For almost two years I have served on the SSBC as the representative of the Board of Selectman. During that time, we have openly and actively encouraged our members to challenge each other, voice dissenting opinions, and embrace push-back and challenges from the community and town entities all in the interest of bringing the best possible options to the voters of Sherman. SSBC members brought a myriad of professional expertise and countless volunteer hours to work for the community they love and believe in. I could not be prouder of my fellow members of the SSBC and have been honored to be able to work with them. Sherman must now decide how to move forward with a solution to our critical school facility issue. I would encourage all of you, particularly if you were a “no” vote, to reach out to the SSBC at firstname.lastname@example.org and let us know your thoughts on how to deal with this issue in a manner that best serves Sherman.
Two recent occurrences in the lead-up to the referendum deserve some mention.

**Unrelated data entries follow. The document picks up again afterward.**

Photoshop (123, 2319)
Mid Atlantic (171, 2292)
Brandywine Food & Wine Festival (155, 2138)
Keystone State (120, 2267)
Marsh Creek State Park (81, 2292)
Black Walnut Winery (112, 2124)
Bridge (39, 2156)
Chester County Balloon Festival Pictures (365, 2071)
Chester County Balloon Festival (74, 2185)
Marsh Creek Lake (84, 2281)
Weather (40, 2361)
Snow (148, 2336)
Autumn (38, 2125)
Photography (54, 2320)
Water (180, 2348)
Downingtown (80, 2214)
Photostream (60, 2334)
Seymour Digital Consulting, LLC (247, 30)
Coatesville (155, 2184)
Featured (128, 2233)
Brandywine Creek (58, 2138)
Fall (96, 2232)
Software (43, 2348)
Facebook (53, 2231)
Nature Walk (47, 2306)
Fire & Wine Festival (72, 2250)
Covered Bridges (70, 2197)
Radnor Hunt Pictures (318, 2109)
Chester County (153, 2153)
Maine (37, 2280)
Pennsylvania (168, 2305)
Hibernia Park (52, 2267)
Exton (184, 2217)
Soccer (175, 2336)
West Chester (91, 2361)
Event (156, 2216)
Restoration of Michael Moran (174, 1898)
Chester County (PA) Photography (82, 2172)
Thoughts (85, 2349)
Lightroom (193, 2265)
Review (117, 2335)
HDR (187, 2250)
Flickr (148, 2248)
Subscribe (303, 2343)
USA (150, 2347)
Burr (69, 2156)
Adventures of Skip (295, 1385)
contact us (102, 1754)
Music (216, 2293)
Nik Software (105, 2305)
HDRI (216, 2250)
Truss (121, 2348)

The first is an anonymous email that was circulated to people who had not solicited it, from a list or lists the sender was likely not supposed to have. This email contained conspiracy theories about the school building project, vicious personal attacks on certain SSBC members, and even a swipe at special needs students. It was cowardly and divisive and did nothing to serve the needs or represent the values of our town. The author did lament the change that inevitably comes to a town like ours and, after 25 years of living here, I find myself grumbling about certain changes at times too. But change is inevitable. It is how we, as a community, choose to address that change that ultimately determines if it is a positive change or not.

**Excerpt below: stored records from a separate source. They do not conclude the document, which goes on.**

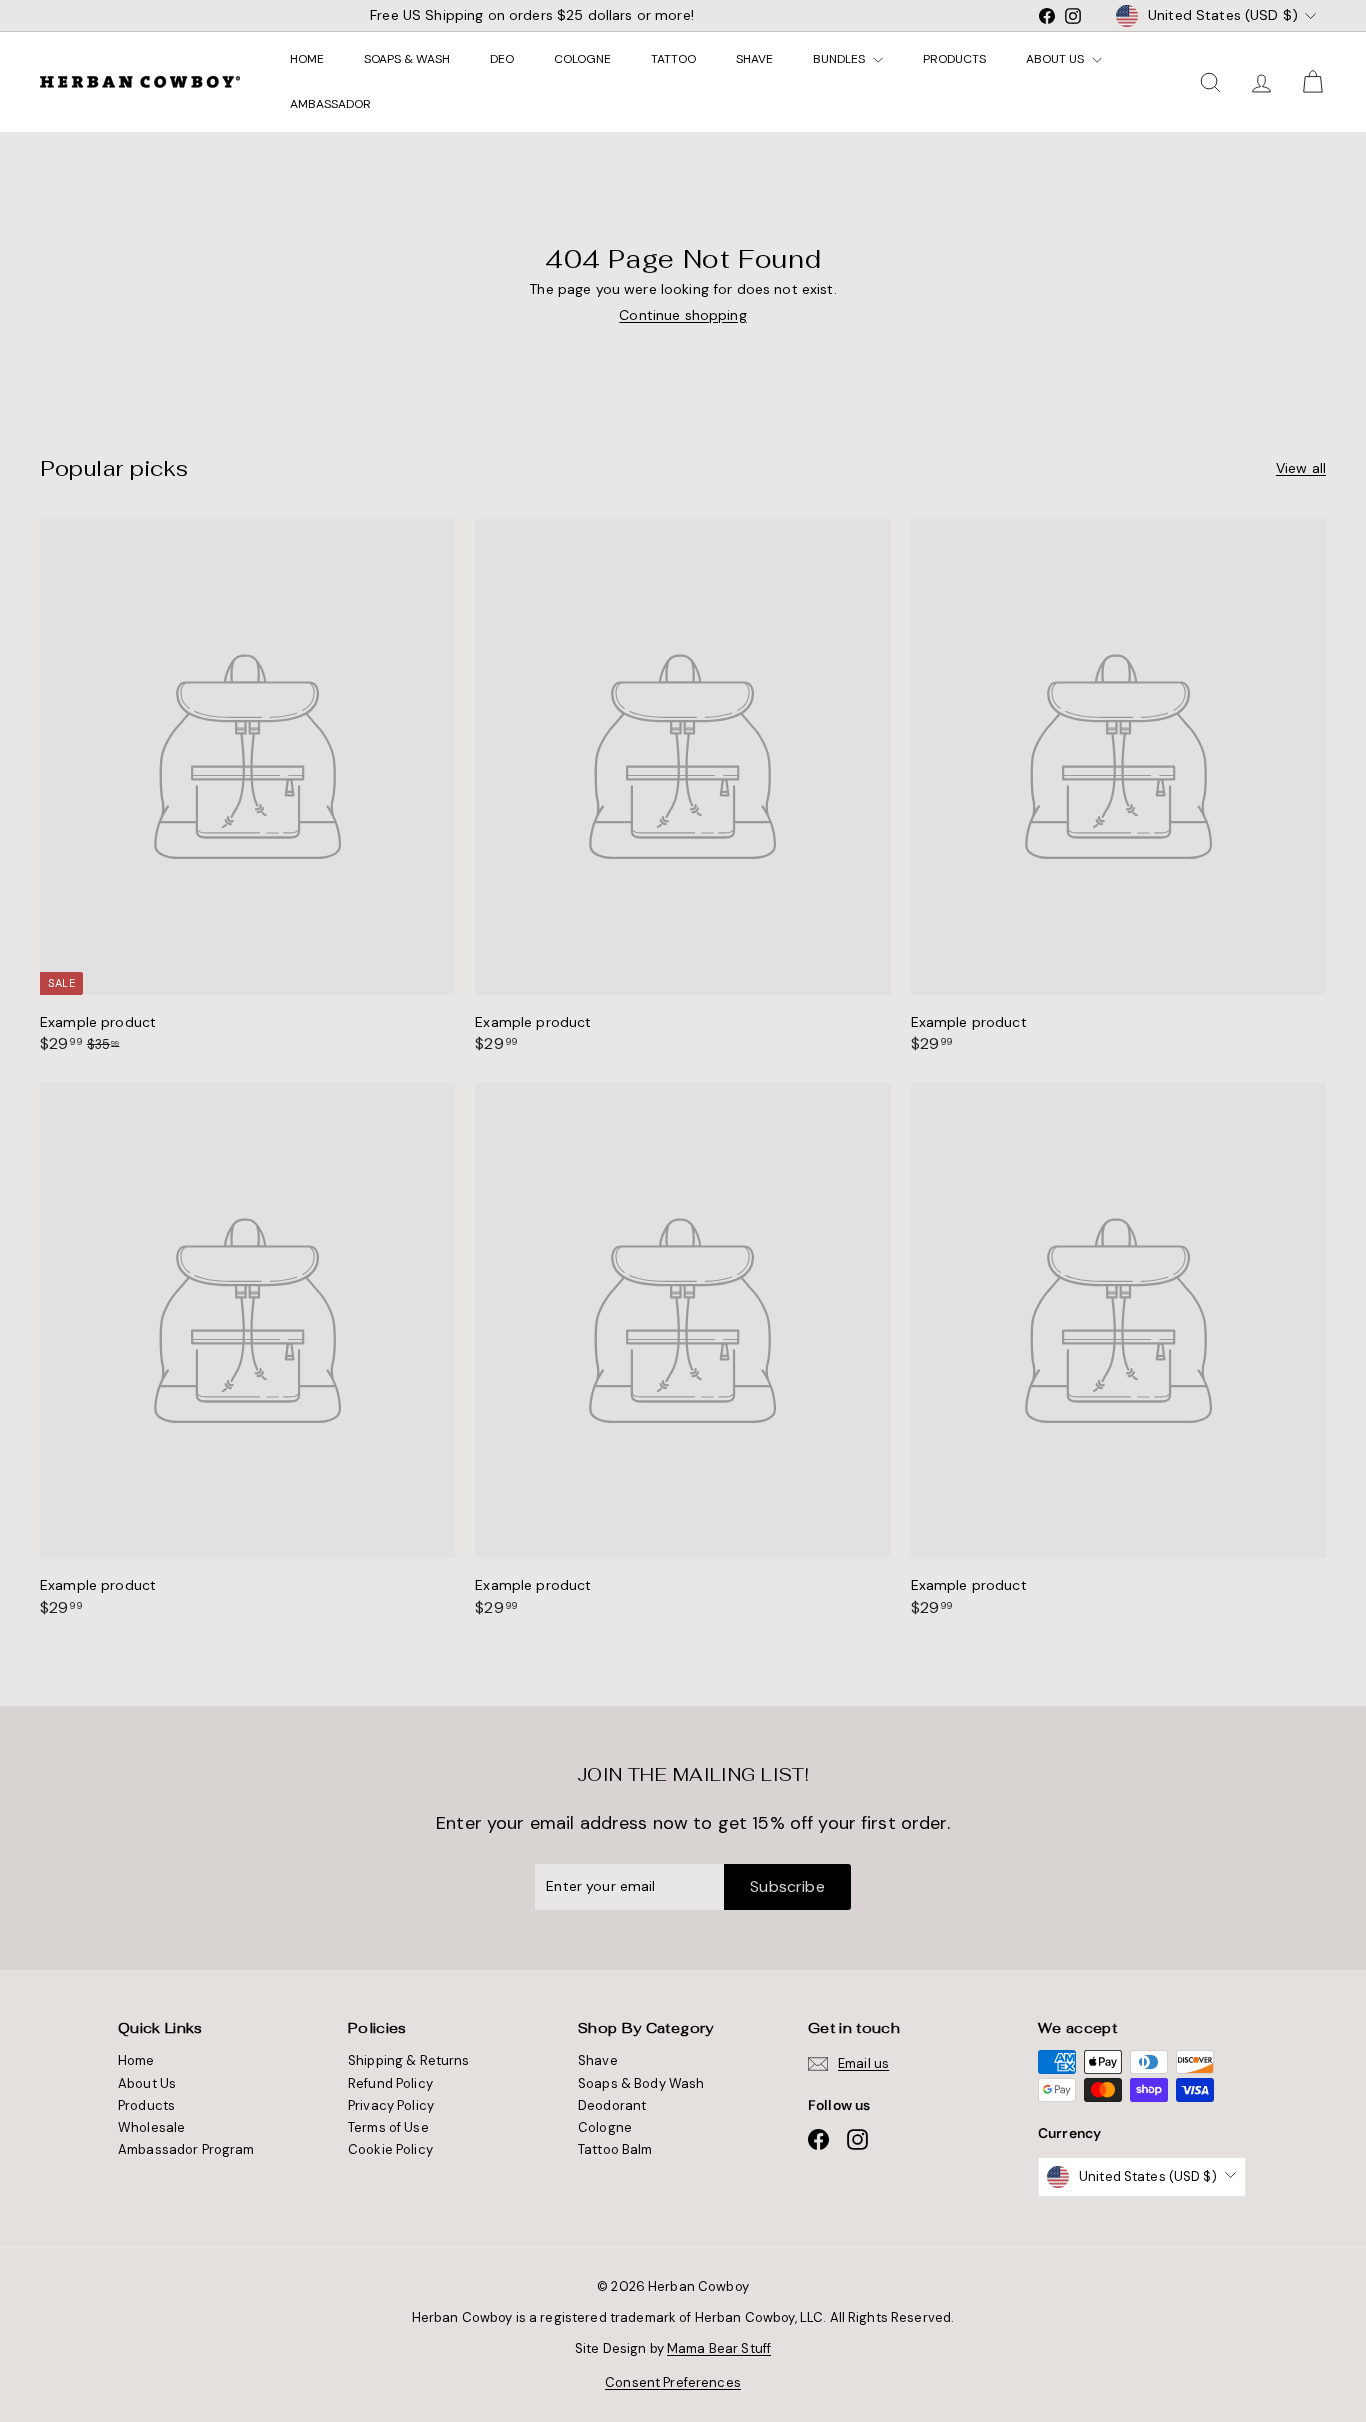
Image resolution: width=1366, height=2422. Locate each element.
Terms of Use (388, 2127)
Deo (502, 59)
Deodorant (612, 2105)
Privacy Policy (391, 2105)
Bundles (840, 59)
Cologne (582, 59)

The second instance involves a “Vote No” ad placed in the Town Tribune the last issue before the referendum. Most notably, this ad was from four former members of the Sherman Board of Education, and this surprised me because, despite their concerns, only one of the authors of this ad had engaged the SSBC in any meaningful way over the last two years, across hundreds of hours of public meetings and four community forums. Furthermore, at the root of its argument the ad cited a very alarming collapse of our real estate market and a complete “paradigm shift” in the world of education in Sherman’s near future as its core reasons to vote “no” to improving our school in the proposed fashion. Yet, these very reasons that necessitated this last-minute, the self-funded, full-page ad had never been called to the attention of the SSBC where they could have been discussed, addressed, and collaborated on. I genuinely do respect these four individuals for their many, many years of volunteer service to Sherman but am surprised and disappointed that they chose this most recent tact to influence the future of their town. Sherman is still faced with an immediate need to address our school facility. Moving forward this need will not be best served by cowardly, unsolicited, and anonymous emails and last-minute ads that don’t allow for the exchange of ideas or collaboration. Sherman can do better. We must.

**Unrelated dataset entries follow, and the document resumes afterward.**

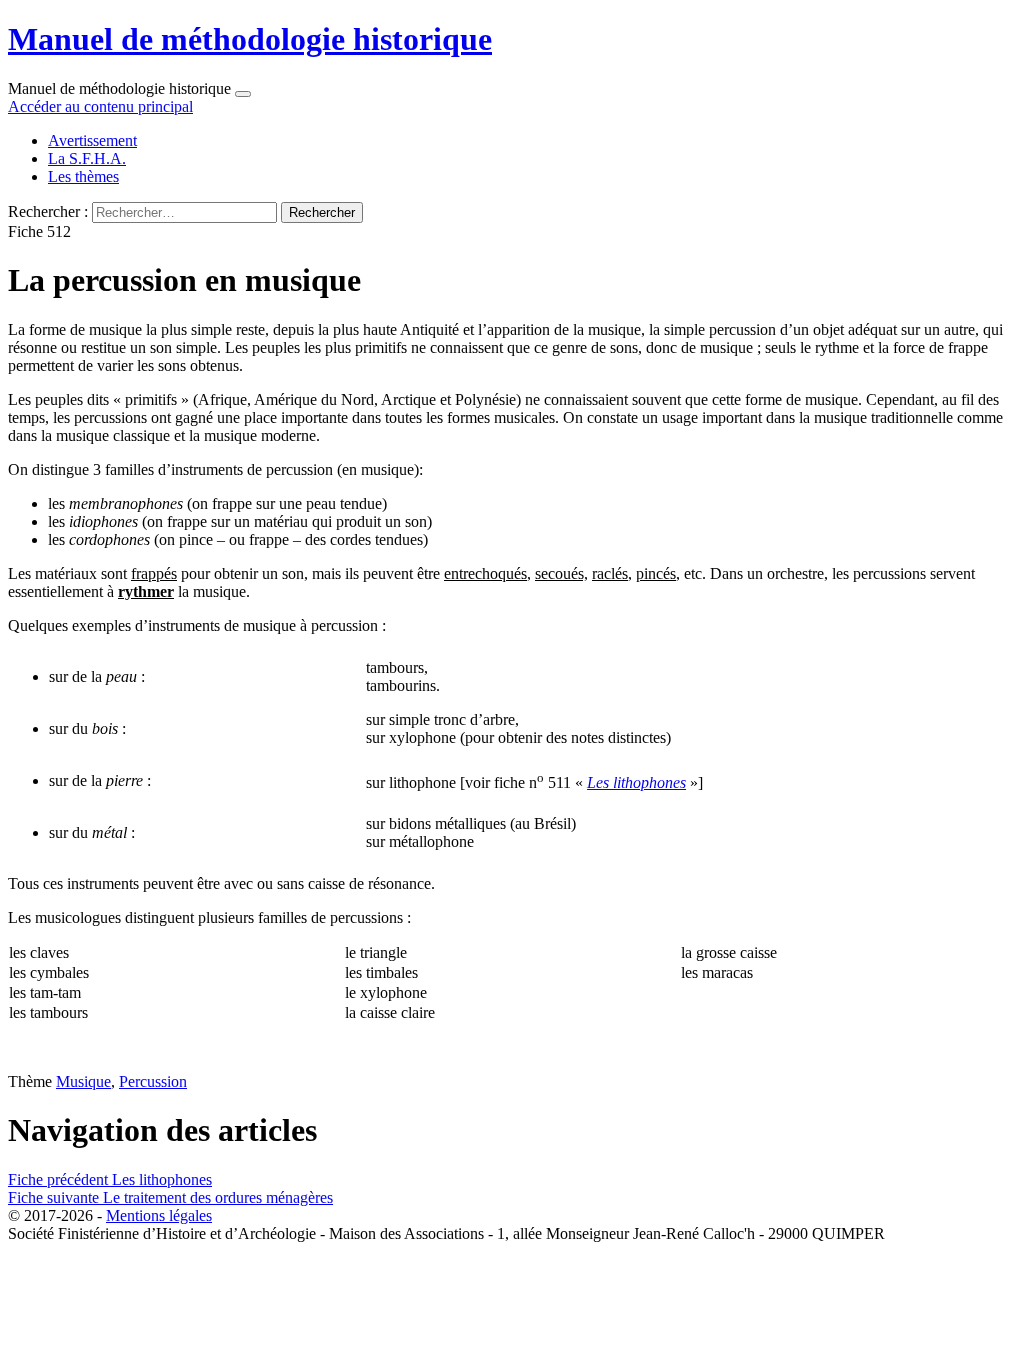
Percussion (153, 1081)
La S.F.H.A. (87, 158)
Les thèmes (83, 176)
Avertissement (92, 140)
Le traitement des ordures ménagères (170, 1197)
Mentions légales (159, 1215)
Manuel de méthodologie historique (250, 39)
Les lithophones (110, 1179)
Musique (83, 1081)
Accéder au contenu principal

Collaboration is, however, exactly what 1 have experienced over my first term on the Board of Selectman. I have greatly enjoyed working with our First Selectman Don Lowe. His 12 years of experience on the Board of Selectman are evident in his proficiency of service to the town. While Don and I have agreed on most issues we have had some hearty debate over a few things and have always come to a solution that has been in the town’s best interest. The ballot in November will, of course, show that I am running “against” fellow selectman Bob Ostrosky. While that is technically true, I am actually running to get back on the board with Bob. 1 have very much enjoyed working with Bob. His ten years as a selectman are plain to see in every facet of how he conducts himself on the board. Bob has both challenged me and encouraged me as I have learned the job of selectman. I feel we, as a Board of Selectman, have really found a one-off, collaborative balance of varied skill sets and points of view that serve Sherman extraordinarily well. 1 hope the voters will put me back on the same team with Don Lowe and Bob Ostrosky in November. Finally, I would like to thank Ruth Bums and Liz LaVia for their kindness, patience, and professionalism in bringing me up to speed over the last two years. They are both truly wonderful and absolute assets for the town.